Na het verlof volgde een korte stilligperiode en een periode als schip van de wacht. Tot besluit van dat jaar fungeerde het schip als instructieschip voor de wapen technische school.
Tijdens de winterreis van het eskader van 13 februari tot 24 maart 1984 was Hr.Ms. Banckert hierbij ingedeeld. Er werd geoefend in het gebied nabij Plymouth en in de Noordzee. De volgende reis met het eskader was van 24 april tot 25 mei en ging richting de oefengebieden ten westen van Portugal waarbij van 17 tot 21 mei Santa Cruz de Tenerife werd bezocht. Verdere operaties of scheepsbewegingen van de Banckert over 1984 ontbreken.
Tot 6 mei 1985 lag het schip bij de Rijkswerf in dok VI, waarna met het Fregattensquadron werd gevaren. De periode tot 12 juli was bestemd voor de NOST, waarna men zich ging voorbereiden op de eskaderreis die van 26 augustus tot 25 oktober duurde. Op die dag meerde men in Den Helder. Afgezien van een onderbreking van 13 tot 16 december in Rotterdam om de verjaardag van het Korps Mariniers bij te wonen, bleef het schip in Den Helder en kreeg op 23 december de taak van schip van de wacht toebedeeld.

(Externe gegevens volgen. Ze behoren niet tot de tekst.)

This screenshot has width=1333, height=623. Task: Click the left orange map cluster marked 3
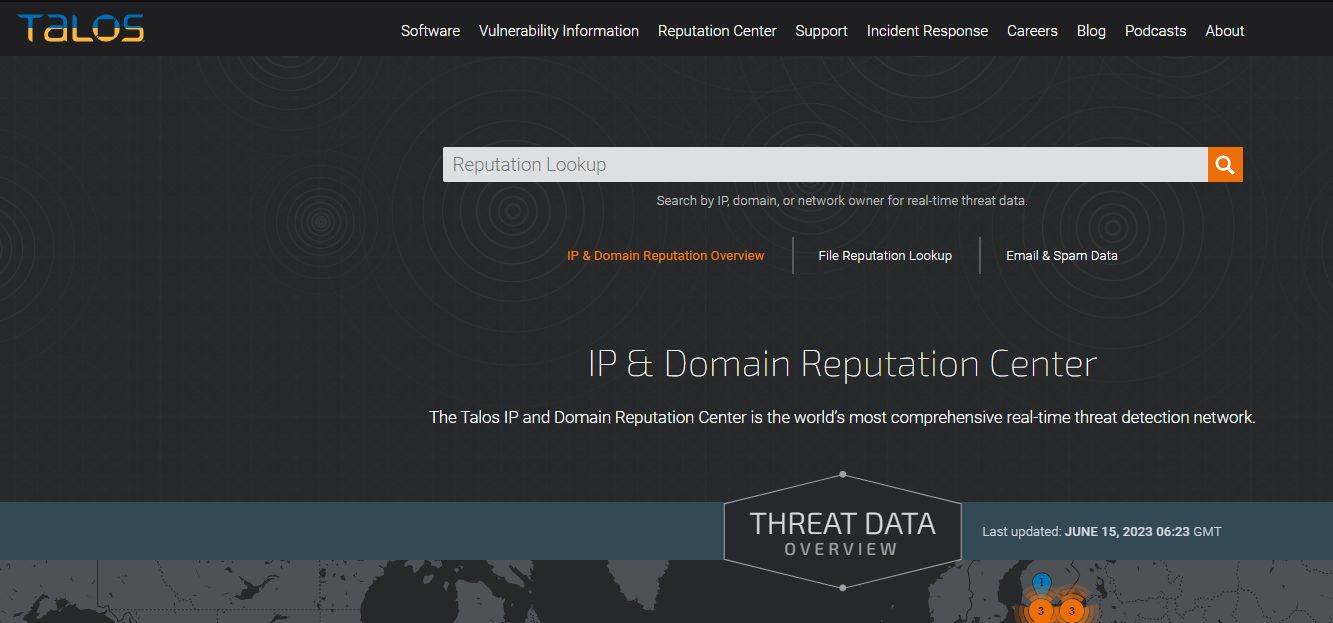pos(1041,608)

Tot 4 februari 1986 lag het schip in de thuishaven, gevolgd door een vaarperiode met opwerken tot 11 maart. Vanaf 21 april volgde op zee een week lang opleidingen voor helikopter- en vliegdekofficier, waarna van 25 tot 28 april in Den Helder voorbereidingen werden getroffen voor het staatsbezoek van Koningin Beatrix en Prins Claus aan Noorwegen. Het Koninklijk gezelschap embarkeerde op 13 mei in de Oslofjord en vanuit de Noorse koningssloep Prins Harald. Die middag verlieten de Koninklijke gasten het schip onder het gebruikelijke ceremonieel, terwijl ter gelegenheid van dit staatsbezoek na afloop de neus van het schip oranje werd geverfd. Na het zomerverlof werd voor de opleiding van de wapen technische school gevaren. Tevens werden de eerste voorbereidingen getroffen voor het vertrek naar de Nederlandse Antillen.
Tot 22 maart 1982 lag het schip in garantieonderhoud, waarvan het laatste gedeelte bij de werf De Schelde in Vlissingen. Hierna werd tot 24 juni bij de FOST opgewerkt. Na het zomerverlof werd de Banckert aangewezen als stilligend opleidingsplatform. Deze periode werd op 25 oktober onderbroken voor deelname aan de eskaderreis vanwege het uitvallen van een zusterschip. Op 23 november was dit karwei geklaard en werd het schip gereed gemaakt voor STANAVFORLANT. In totaal werden dat jaar 79 vaardagen gemaakt, waarvan 24 als schip van de wacht en werden 21.486 zeemijlen afgelegd met bezoeken aan Southampton, Bremen, Portland, Bordeaux, Lissabon en Londen.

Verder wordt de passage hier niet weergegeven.